Lydia Mott was born in 1806 to a Long Island Quaker family. By the 1820s, several members, including Lydia, had settled in Albany. Having taught school here for a time, Lydia spent several years teaching at a Quaker boarding school in Philadelphia where she formed a very significant friendship that would last until her death; Susan B. Anthony.
Lydia moved back to Albany where, with the assistance of her sisters, Jane and Abigail, she became the proprietor of a shop on Broadway which sold men’s linens, gloves, hats, and other related articles. The shop later moved to Maiden Lane. In the 1850s, however, she opened a boarding house at 715 Broadway (near Spencer Street) which she would operate until 1870. She moved from the family’s Chapel Street residence to a house of her own at 103 Columbia Street just below Eagle and that home – and Lydia herself - would become a focal point of the early women’s suffrage and abolition movements in Albany.
Beginning in the 1830s, Lydia had begun to work for both causes along with other notable women’s rights advocates such as Lucretia Mott (a cousin by marriage), Elizabeth Cady Stanton, and the Grimke sisters. In 1852, Lydia and Susan B. Anthony were barred from attending an all-male temperance convention in Albany and it was this incident that (with strong encouragement from Lydia) that led to Susan’s commitment to women’s rights. Lydia worked tireless for suffrage, constantly organizing lobbying efforts and conventions, as well as maintaining a steady correspondence with her contemporaries in the movements. When Susan B. Anthony’s suffrage activities (and her 1873 indictment) brought her back to Albany, she would make her home at the Columbia Street townhouse.

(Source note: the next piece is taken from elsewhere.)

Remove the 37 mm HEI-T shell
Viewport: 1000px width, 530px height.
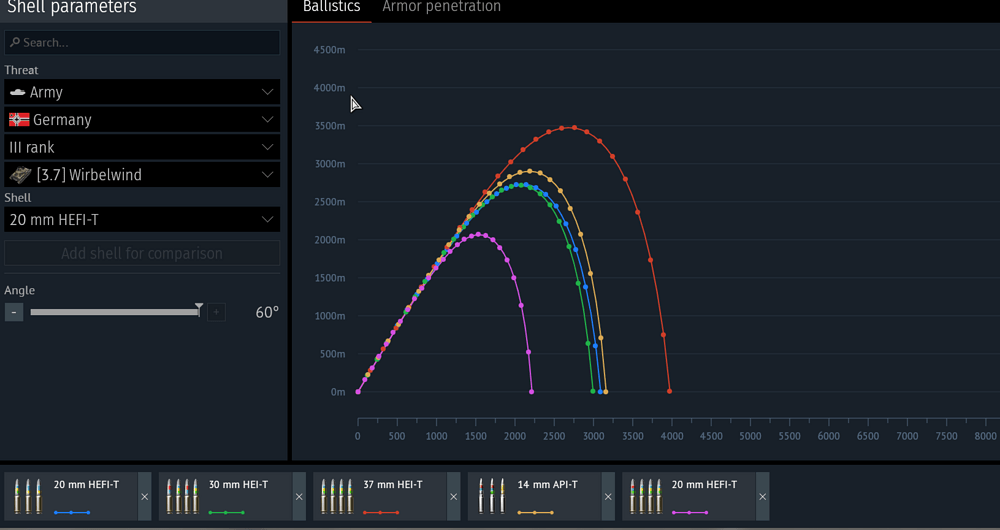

At the same time, Lydia Mott also became a leader in the anti-slavery movement. She was an active member of the Albany Vigilance committee and a known local conductor of the Underground Railroad. Her sister, Abigail, taught Frederick Douglass how to read and write and he left his oldest daughter, Rosetta, in Abigail’s care at Albany for five years. Lydia also helped to care for an orphaned boy named James C. Matthews who would eventually become the first elected African-American judge in the United States.
As with the women’s rights movement, Lydia Mott’s home was ever open to the likes of such prominent abolitionists as Gerrit Smith and William Lloyd Garrison. Her work was not confined to the Albany area; in 1858, she was vice-president of the American Anti-Slavery Society and her name regularly appeared in national newspapers alongside those of Garrison, Douglass, and other famed abolitionists.
By 1875, Lydia was suffering from tuberculosis. When Susan B. Anthony learned of her condition, she set aside her work and came to Albany to stay with her and nurse her through the fatal illness. Lydia died at her Columbia Street home on August 20, 1875 at the age of 67.
Susan B. Anthony wrote of Lydia’s death, stating:
“There has passed out of my life today, the one, next to my own family, who has been the nearest and dearest friend to me for over thirty years.”
Lydia Mott was buried along with other members of her family in the Quaker plot in the Church Grounds (Lot 3, Section 49). Her simple marble headstone, which she shares with her sister Abigail, reads, “He giveth His beloved sleep.”